MR: And during this tour as well, people will get to see Breaking Benjamin the way you really need people to see the group.

BB: Yeah, this is the band the way the band should've always been, period.

MR: When you began having massive hits with major rock radio records like "I Will Not Bow," was it a surprise to you? What happens to somebody who, in the midst of turmoil, is suddenly having hit records? And what was that period like for you?

BB: During that album cycle, it was a pretty dark time for me, I had just come down with this mysterious illness that I still have today, I was working with people who were definitely a wrong fit for me and I was under a certain pressure. I won't ever rush an album out, but that doesn't mean that the label isn't putting pressure on me to. They put the pressure on me and I don't let it affect me or get to me, but it's still there. I had all those things going on, it was a really negative and dark time in my life and it's awesome to play those songs with the new band now exactly how they are on the album. It creates a new memory of them for me.

MR: And I imagine if you go further back to things like "The Diary Of Jane," you've got more songs that you're creating new memories of as well.
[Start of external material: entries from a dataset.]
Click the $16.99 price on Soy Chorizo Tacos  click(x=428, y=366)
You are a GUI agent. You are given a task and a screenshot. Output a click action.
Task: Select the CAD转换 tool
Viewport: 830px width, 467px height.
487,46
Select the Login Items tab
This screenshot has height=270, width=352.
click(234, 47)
BB: Exactly. Not talking about fans, but the actual band was always something that I thought it never should've been, which was a very business oriented thing. I definitely do not want to be in a band that's a business first. The business aspect should be last. It's the best time that I've ever had being in this band, except for the first band that I was ever in, called Epic. I had the best time of my life in that band. We didn't do anything, we didn't go anywhere, but it was some of the most fun I've ever had.

MR: Do you ever revisit the songs from that period, at least live?

BB: No, they're bad.

MR: What advice do you have for new artists?

BB: I would say to basically just know what you're signing, know what you're getting into. If you brought the band name to the band then make sure that it's known that you did and that it's under your name. If you're the main writer of the band make sure that you're treated as such and that you're compensated as such and that everybody is under the same understanding and everybody knows. Basically figure out all the little awkward details before you sign anything so that everybody kind of knows their place in the whole thing. I don't mean like looking down on anybody, just that everybody knows their place and knows what they're supposed to be responsible for and knows what they're supposed to be getting for that service. Just make it so that it's clear as day how everything is laid out to everybody so that later down the road they don't go, "Oh, what the heck?" We talked about this, this is what you agreed to, so on and so forth. Just lay it out flat so that everybody's in agreement before you get stuck with it. You can be in a band but make it so that people are not stuck with you. It just creates ugliness for everybody down the road if things don't work out. Just be smart about what you're doing, be smart about what you're signing, don't jump into anything and be the best that you can possibly be and then some.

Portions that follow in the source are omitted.